Très rapidement, des photos aux couleurs chaudes jaune-orangé, mêlant fleurs et bougies, ont couvert de leurs teintes familières et intimes, les murs des réseaux sociaux, s’intégrant à la narration du deuil national occultant ce que les premières images pouvaient comporter de crudité, de violence et d’inhumanité. Par leurs actes qui « dépassent notre entendement » comme ont pu l’exprimer des responsables politiques, les terroristes « se mettent hors humanité ». Dans le discours de nos compatriotes, « ils se mettent hors nation », se moquant bien de déchoir d’une nationalité qu’ils ont déjà fait choir avant de passer à l’acte. Ils sont exclus de l’histoire et du récit national, expulsés loin de nous, de notre humanité. Ce sont des étrangers, des migrants envieux.
Et pourtant si c’était nous, si ces terroristes étaient, pour une part au moins, comme la révélation d’un ennemi intime ?
Au vu des réactions plus ou moins médiatisées ou politisées, les nôtres et celles de nos compatriotes, disons que nous avons à faire à des fonctionnements de groupe en identification projective pathologique.

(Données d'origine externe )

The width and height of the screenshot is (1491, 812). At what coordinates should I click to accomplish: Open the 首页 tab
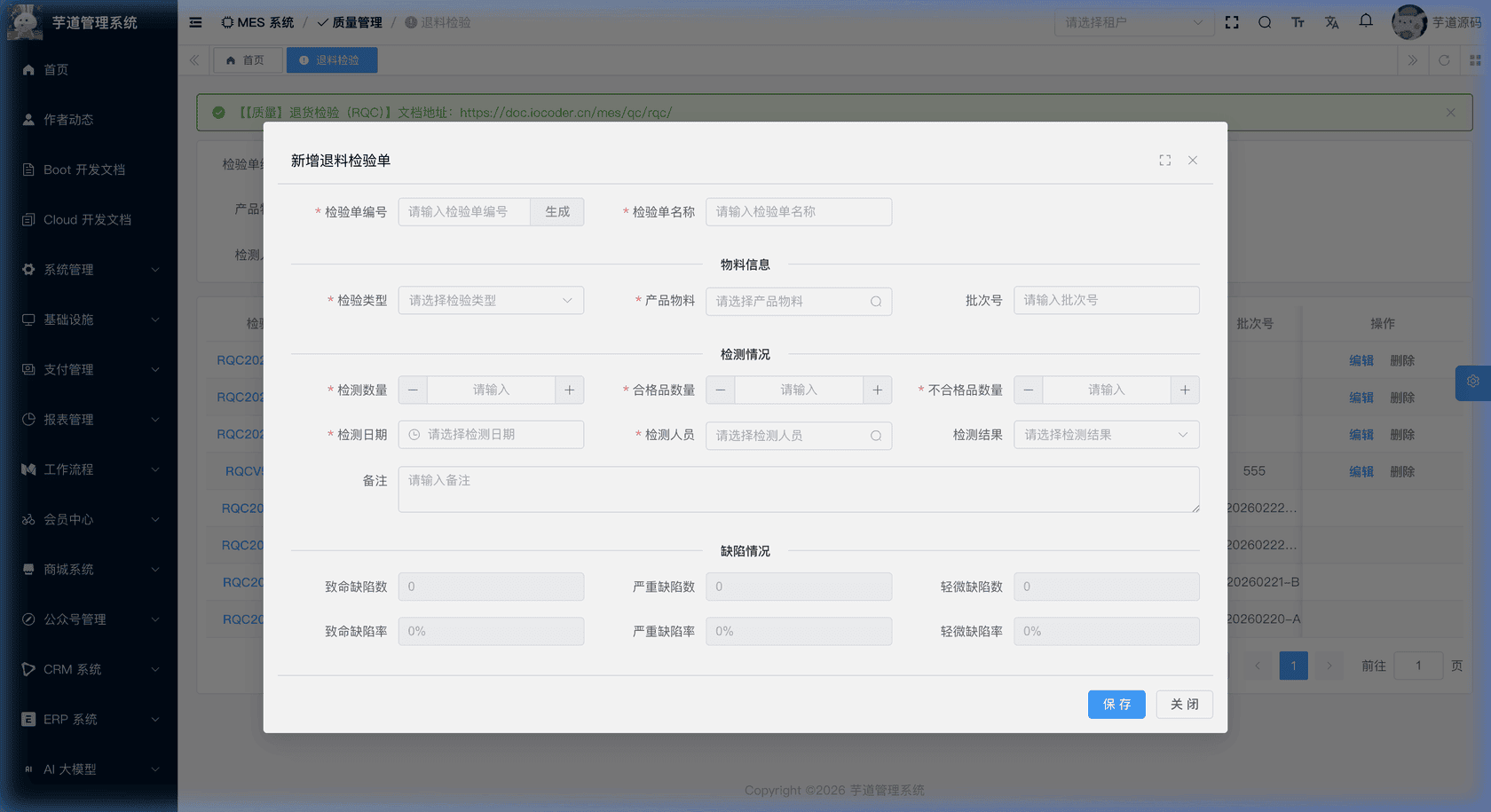[246, 60]
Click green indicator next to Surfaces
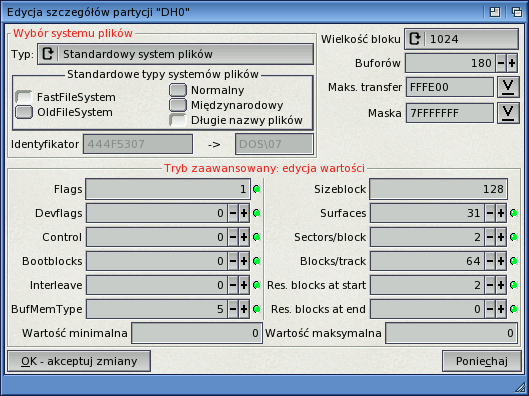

Depuis quelques décennies, nos sociétés voient leurs systèmes de sens et d’action évoluer sur fond de mondialisation. Pour reprendre les mots de Kaës (2012) l’ébranlement des garants métasociaux, portés par la Loi, la Religion et la Culture, fragilise les garants métapsychiques du fonctionnement individuel et groupal1. La société française est un enchevêtrement de multiple groupes, chaque individu pouvant appartenir à plusieurs groupes (amis, voisins, réseau social, parti politique…). Chaque groupe fonctionne comme un appareil à penser et à transformer les contenus psychiques de chacun des membres du groupe. Quand on stigmatise « l’affaiblissement de la parole politique et le silence des intellectuels », on dit la panne de ces machines groupales à transformer. Le seul exutoire de notre violence qu’on tente de dénier, n’est bien souvent que le thrill voyeuriste des chaînes d’information continue. Le fonctionnement groupal, avec ses alliances inconscientes au sens de Kaës, est à l’œuvre. Des forces médiatiques, culturelles, politiques se conjuguent pour occulter une réalité irreprésentable et déplacer la menace vers un autre, totalement autre, externalisé, peut-être plus facilement représentable mais uniquement dans ce qu’il aurait fantasmatiquement de différent de nous. Mais ce qui est dénié fait retour, dans sa brutalité, sa crudité, comme ce qui est croqué dans le dessin de Bartok : le tchak tchak tchak du bruit, de l’indifférencié, du barbare non transformé en langage, de l’envie et de la haine primitive. Dans la multiplicité des échanges intergroupaux en identification projective, les individus se renvoient de psyché en psyché leurs contenus destructeurs. Dans ce fonctionnement en identification projective pathologique, la destructivité est projetée en nous, par le biais des fonctionnements psychiques de nos groupes d’appartenance. Mais notre fragilité psychique groupale actuelle propose encore trop peu d’appareils à transformer.
© Barthélémy Bernat.
Pour beaucoup, Internet fournit une plateforme pour recréer des mythes, proposer des narrations de groupe qui peuvent être des discours prêt-à-porter comme les thèses complotistes. Internet devient une formation métasociale contemporaine, en capacité de soutenir la formation de nouvelles alliances narcissiques de groupe. La posture apocalyptique de nos terroristes est un exutoire narcissique de l’envie primitive réveillée en eux ou bien jamais tarie. Leur mouvement, une régression totalitaire. Elle s’inscrit sur la toile de fond de la transmission, marquée actuellement par l’échec du contrat narcissique, par l’effritement de la continuité narcissique entre jeunes et aînés, entre ceux des terres oubliées de la nation et les nantis, entre les générations de désillusionnés de la République.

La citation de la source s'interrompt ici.